I never needed a mirror, for all that I saw around me all the time was me. Or atleast I thought so, if lush green leaves and moist, brown branches were anything to go by. I stood here under the sun and the rain. I stood here despite having no one to cause me pain. I still grew.
One day all the lives that I thought were me were chopped off. I was all that remained of my kind. Massive blocks were raised by other lives , facing me. These blocks, it seemed, were meant to encage lives like the ones that raised it. Patches , of me, were grown here and there in a rather predictable manner, quite contrary to how lives like me grow.
During daytime I would watch the encaged lives outside in front of me, doing things. They all seemed to share an emotion that I had not quite felt before ever in my life. It never made me feel good. But there were these rare occasions when they felt lighter and I would go back to being myself again. That’s when I learnt what pain meant and what peace did.

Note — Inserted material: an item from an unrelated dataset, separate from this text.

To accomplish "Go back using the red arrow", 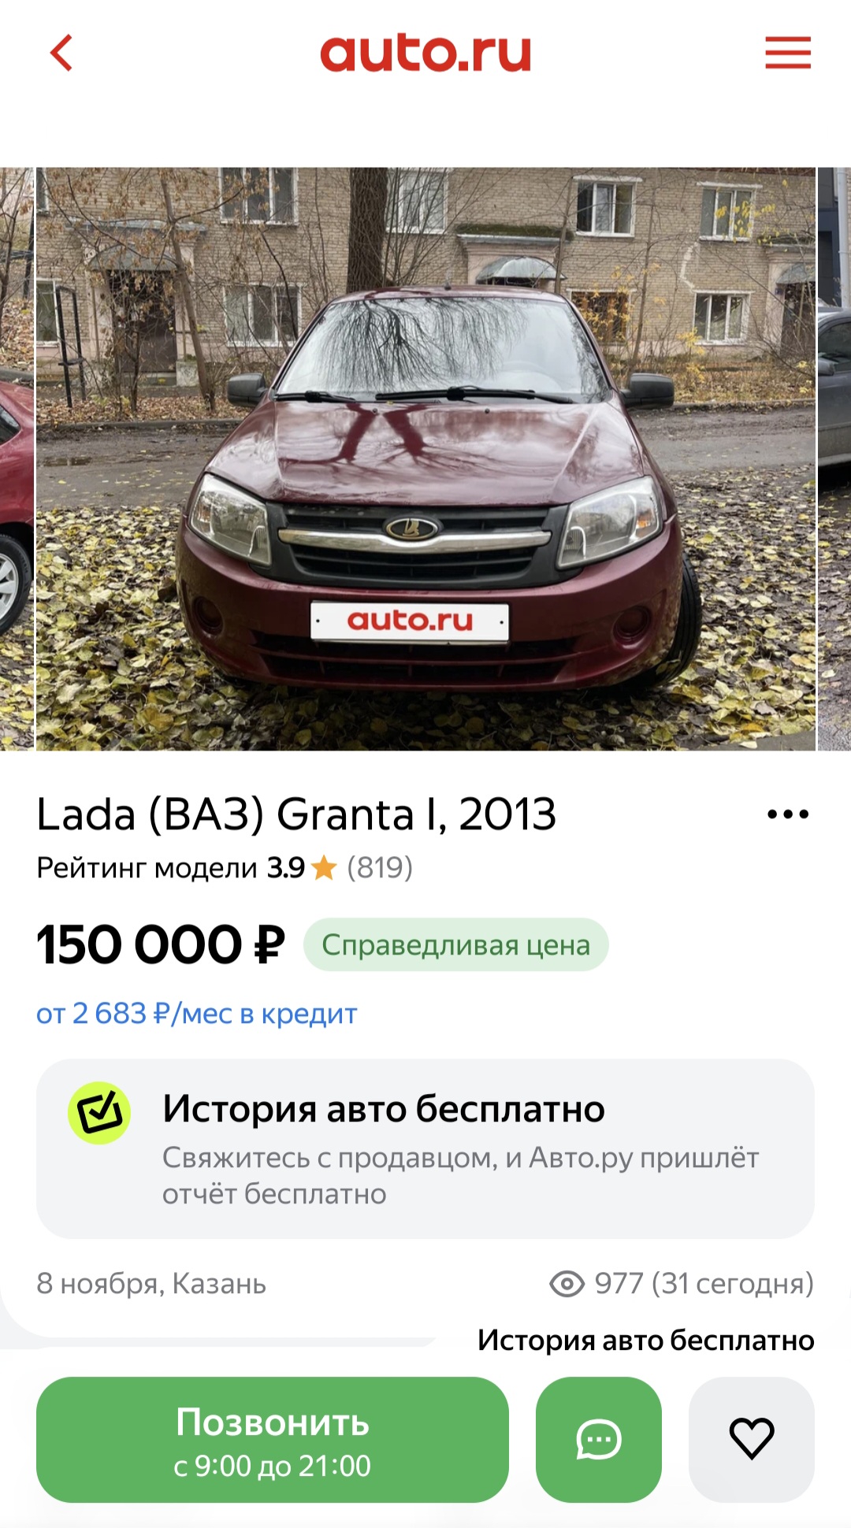I will (x=61, y=53).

Sometimes I watched one life deliberately causing pain to the other lives of its kind. And sometimes I would watch all lives raising slogans against the one that tyrannised. And every time they did that I wanted to bow down to them. These were the only instances when I saw myself in humans.
One day it was all over. No one was imprisoned. No one was inflicting pain. No one was exhibiting acts of bravery or oneness. It was over. But I had still grown during this phase.
For a while I rarely saw any humans. The ones that I did see were much like the clouds. And as though none of this ever mattered, again I had grown.
Today, I see people throughout the year. Some talk about the people that were imprisoned. Some listen, while the rest continue talking among themselves. Some laugh while others revere. They have brought me into the limelight calling me the Banyan tree that witnessed all the struggle. I see people taking pictures of me just as I see them taking pictures of the prison.
From peace to struggle to a tourist attraction, I have indeed witnessed it all. The terror, the suppression, the anger, the brotherhood and friendship, the pain, tears and death, the thirst for freedom and the absolute knowing that the thirst shall be quenched…………….. I’ve seen it all, and I have also seen how all of this is now only a mere mention in these premises.
Soon I shall be gone too. The witness shall also diminish into the void that the witnessed disappeared into.
So what is it that matters, she asks, the one writing for me. Is there anything that matters?
Fortunately for her, more than seven decades of observing has blessed me with the answer to her question.
The only thing that matters. The only purpose that ever existed and shall ever exist – change.
You and I are the change.
You and I are the experience. Nothing else matters.
[ P.S: The prison the banyan tree speaks of in this blog is the Cellular Jail in Port Blair, Andaman island. The banyan tree was and is a witness to the freedom struggle of India within the walls of the prison.]